Alcohol is an addictive substance. Therefore, consuming it always offers the risk of developing a dependency. Certain people are more likely than others to develop an addiction.
- Those suffering from anxiety and depression.
- People who grew up in a household with heavy drinking.
- If you have experienced trauma in your life.
- Anyone that enjoys risky activities
- Those with low self-esteem or self-worth.
Many of these factors are internal, mental health, factors that do not always come up to the surface. The most important thing you can do is be open about your mental health struggles and seek help when you are struggling, rather than turning to alcohol to “numb” the pain.
Symptoms of Alcohol Use Disorder
- Drinking alcohol in larger amounts or over a longer period of time than you had originally intended
- Wanting or trying to cut back or control your alcohol use but struggle to do so successfully
Spending much of your time on activities related to alcohol – this includes the drinking itself, recovering from hangovers, and the physical side-effects of drinking
- Craving alcohol so badly that it consumes all of your thoughts
- Dealing with alcohol or hangovers that interfere with work, family, or other responsibilities
- Continuing to drink alcohol even though it causes problems with your family or friends
- Giving up on important activities or interesting hobbies that you once liked in order to drink alcohol
- Getting into unsafe or risky situations while or after drinking, such as walking in a dangerous area, fighting, swimming, driving, or having unsafe sex
- Drinking even though it makes you feel depressed or anxious, causes memory loss from blackouts, or contributes to any other health problems
- Drinking much more to get the effect you want or noticing that your usual number of drinks has less of an effect over time
- Experiencing withdrawal symptoms, like insomnia, irritable mood, upset stomach, or even a seizure, after the alcohol wears off
Mild Alcohol-Use Disorder: 2-3 of the above criteria.

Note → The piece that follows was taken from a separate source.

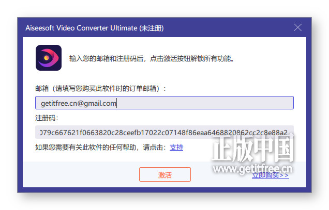
Task: Click the instruction text beside the logo
Action: click(x=152, y=58)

Moderate Alcohol Use Disorder: 4-5 of the above criteria.
Severe Alcohol Use Disorder: 6+ of the above criteria.
Incorporating Healthy Boosts to your Drinking
- Binge drinking is a lot harder when you have to consume a lot of volume. By this logic, shots should be your least sought-after type of alcohol.
- Going on the same theme, hard liquor has been stripped of its nutritive components, so shoot for options that still have some value. These include beer, red wine, and cider.

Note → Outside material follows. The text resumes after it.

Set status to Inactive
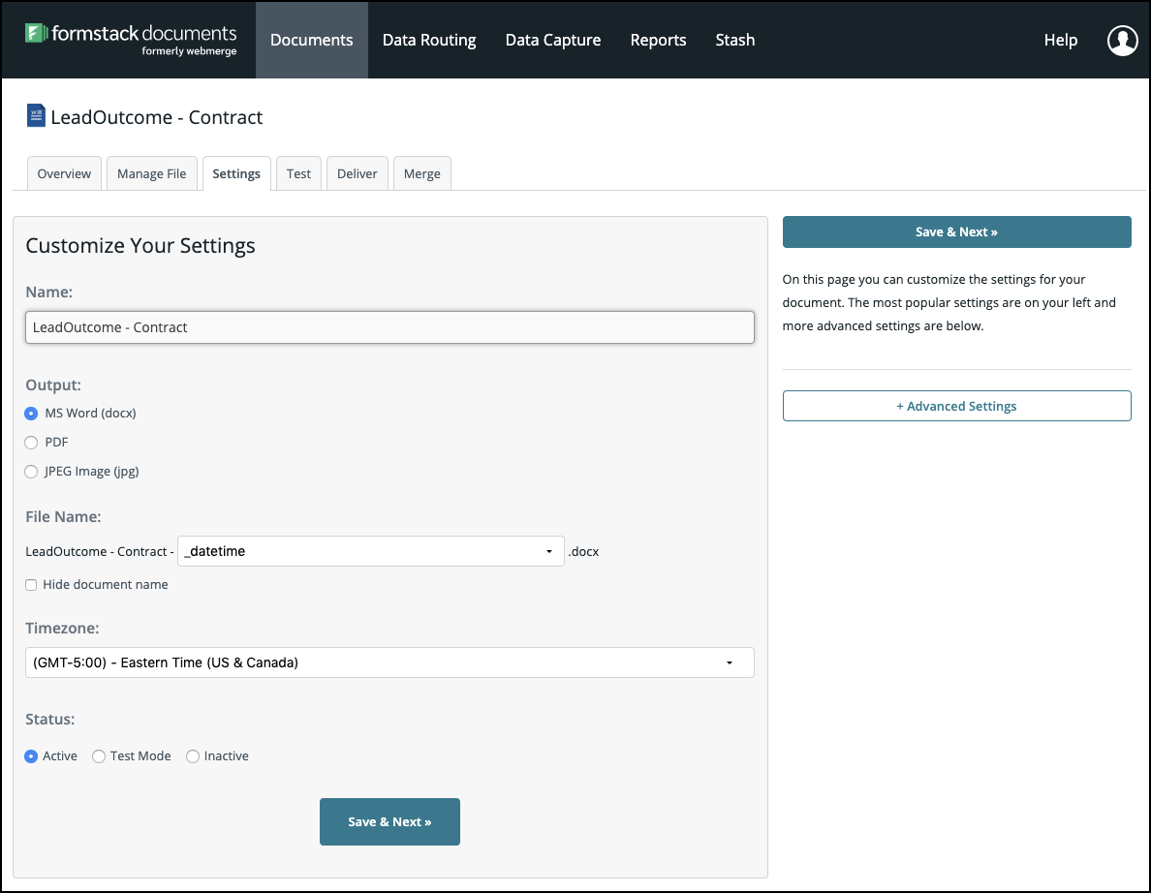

- Beer contains the antioxidant xanthohumol, which has anti-tumor effects.
- Cider has the antioxidants that are found in apples.
- Red wine is one of the best sources of resveratrol, a potent anti-aging compound.
- Use real fruit juices when making a mix drink. Lime, lemon, mango, pineapple, and grapefruit are great choices.
- Herbs and spices can offer extra flavor and anti-inflammatory properties. We enjoy ginger, cinnamon, thyme, rosemary, and cilantro as a few options of inspiration.
- Often alcohol leads to poor dietary choices. It is important to try to avoid these choices and do your best to eat healthy. You will also be a lot happier the next day if you eat healthier…
- Water consumption is also really important, as you will dehydrate over the period you drink. Drinking water hydrates you and slows down your pace.
We would love to just “just stop drinking”, but often that is way harder said than done. Moderation and variety are your two biggest friends if you choose to drink, but want to live a healthy lifestyle. Even these options we have listed do not make drinking healthy, especially when you drink to excess. If you have concerns about your drinking, the best place to start is with your primary care professional. They know you best to assess the severity of your situation and will help you find the best, in-network, resources.